En regard de cette réalité et de ces risques, l’idéologie du « droit d’ingérence humanitaire » comme nouvelle définition de la politique étrangère des grandes Puissances ou des organes supra-nationaux semble non seulement dérisoire, inefficace et honteuse mais même franchement perverse tant elle est liée à l’émotionalité. L’auteur se livre ici à une critique virulente des idées de Bernard Kouchner (dans « Le malheur des autres », Odile Jacob, 1993). Pour parer à cette logique de l’émotionalité et de la subjectivité, l’auteur préconise le retour à une véritable doctrine de politique étrangère dont la priorité serait la stabilité des Etats afin de restaurer le sens politique de la responsabilité. Sinon, la guerre aura encore un bel avenir…

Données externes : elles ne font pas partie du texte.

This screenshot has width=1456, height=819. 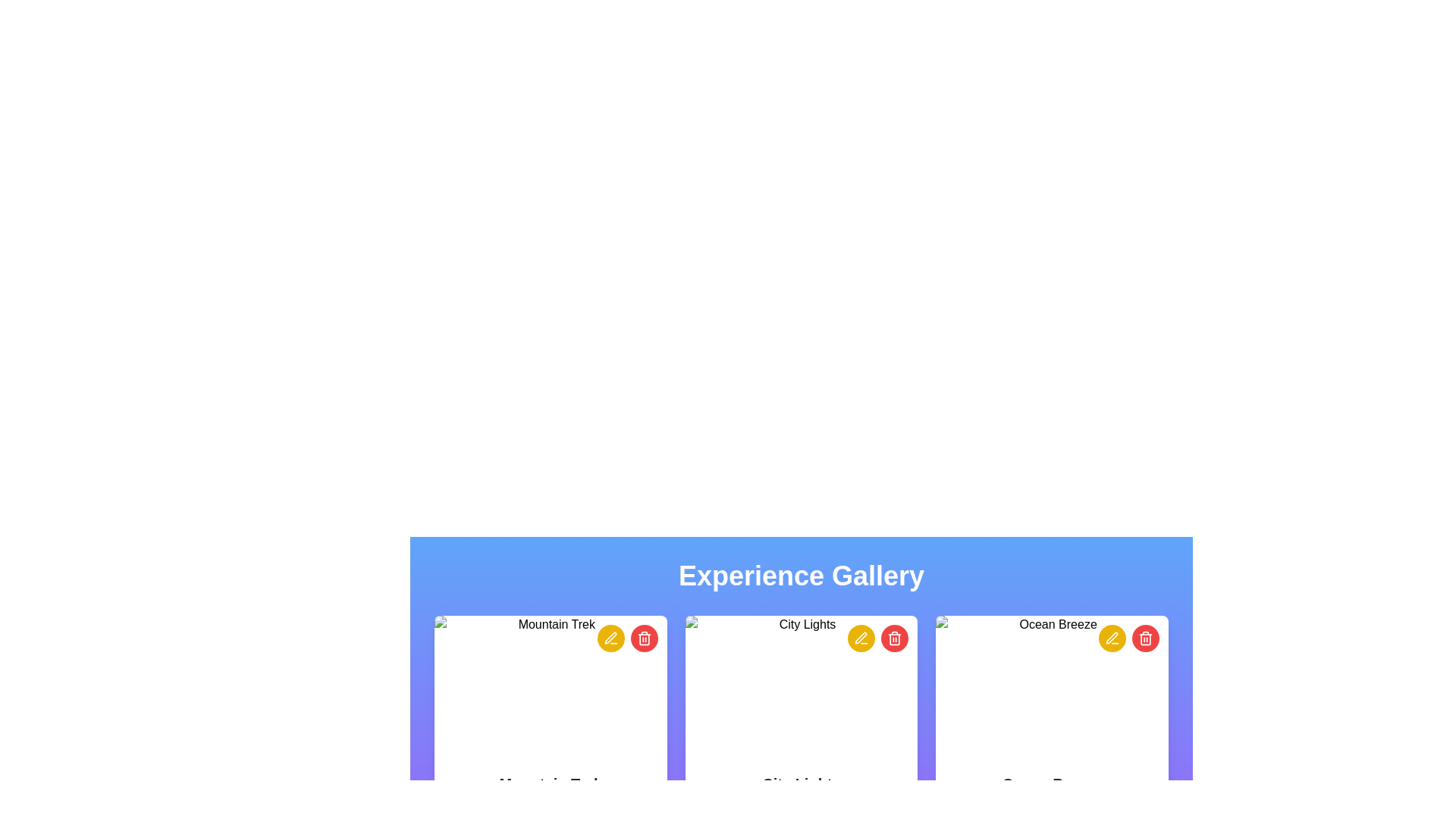 What do you see at coordinates (861, 638) in the screenshot?
I see `the yellow circular button with a white pen icon at its center, located at the top-right corner of a card in the gallery layout, to trigger its hover effect` at bounding box center [861, 638].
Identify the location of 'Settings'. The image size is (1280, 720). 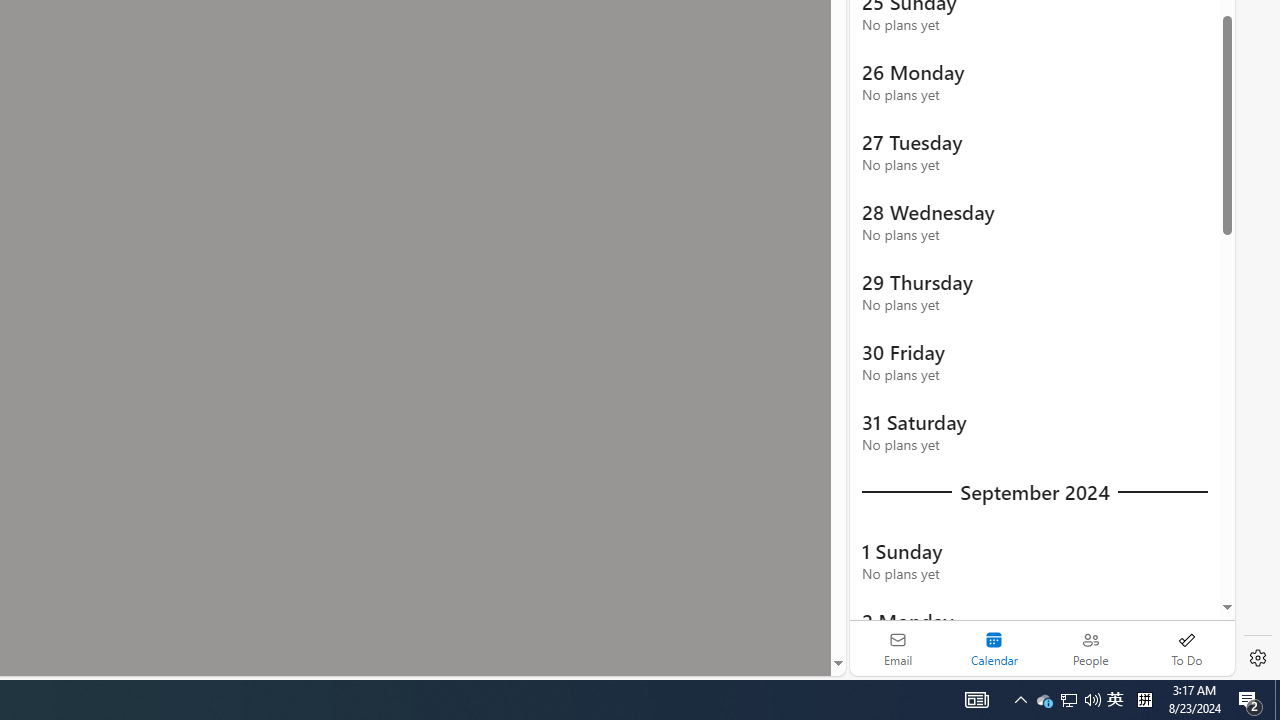
(1257, 658).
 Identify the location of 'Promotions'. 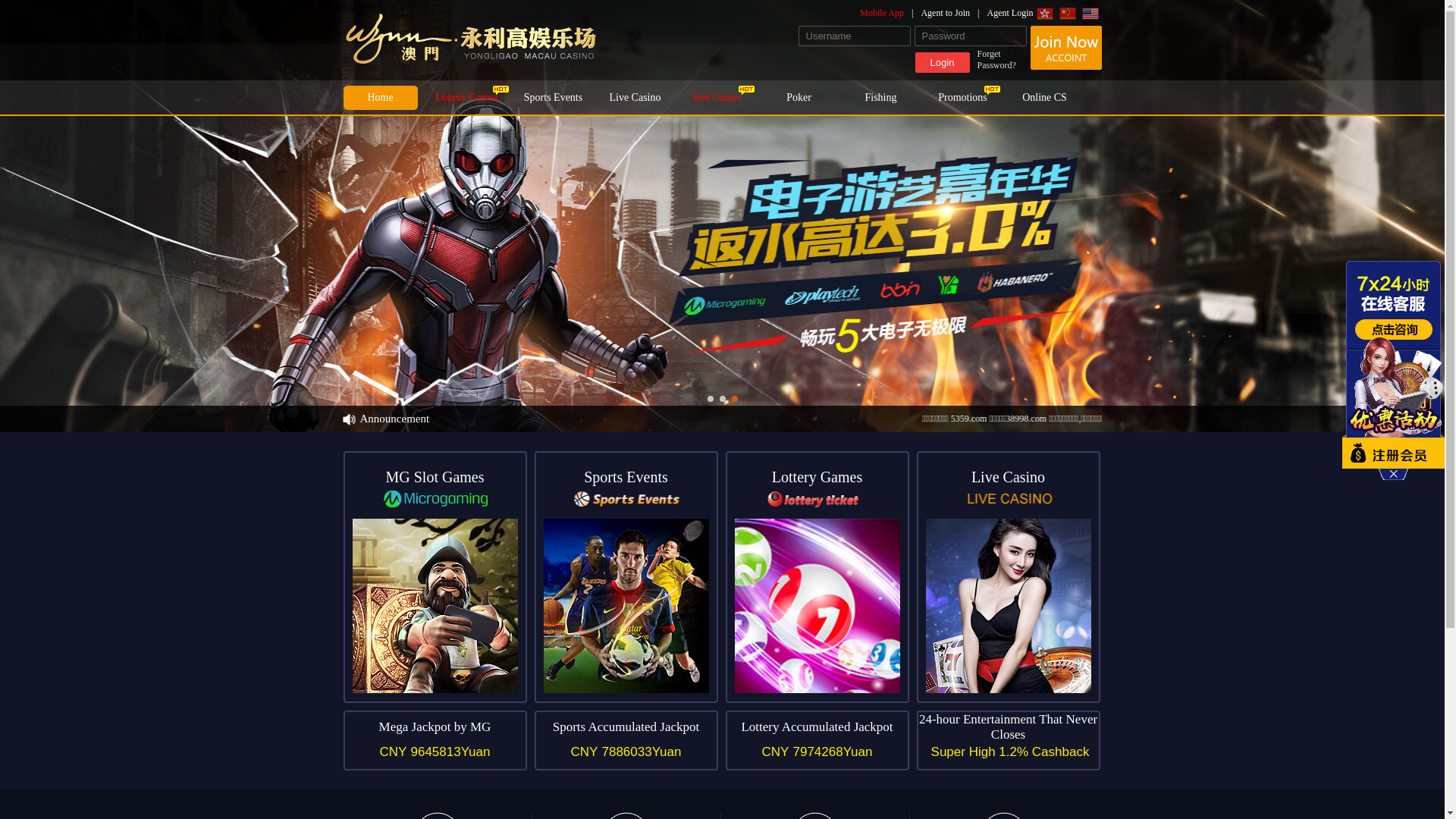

Ce livre a le mérite de dégonfler un certain nombre de baudruches (ou en tout cas de jeter la suspicion sur quelques idées communes) comme l’idée selon laquelle l’économie pourrait servir de nouvel ordre mondial ou que les institutions internationales (telles que l’ONU et ses agences) pourraient désormais résorber tous les conflits ou que les guerres futures ne seront plus que des conflits limités sans risques majeurs. Le livre est fécond du point de vue des dénonciations ou des prises de conscience. Mais il y a à dénoncer dans ce livre l’à-priori suivant lequel seules les Grandes Puissances (dont la France en l’occurrence) seraient capables d’être sérieuses et responsables ou suivant lequel l’instabilité proviendrait de la multiplication des Etats (tous les pays colonisés ou satellisés n’avaient-ils donc pas droit à retrouver leur souveraineté???). L’auteur souhaite-t-il un retour aux conceptions de Metternich? Le fait que l’auteur donne priorité à la stabilité sur la démocratie (p.269) donne quelques frissons, même si cela pose un vrai problème. Le problème de la légitimité par la démocratie n’est cependant pas posé comme tel par l’auteur. Plus curieusement encore, pas un instant il ne soupçonne que l’idée même d’Etat-Nation pourrait être la cause de bien des conflits inter et intra-étatiques. Nous touchons là aux limites de cet essai qu’à mon sens il ne faudrait surtout pas prendre comme nouvelle doctrine.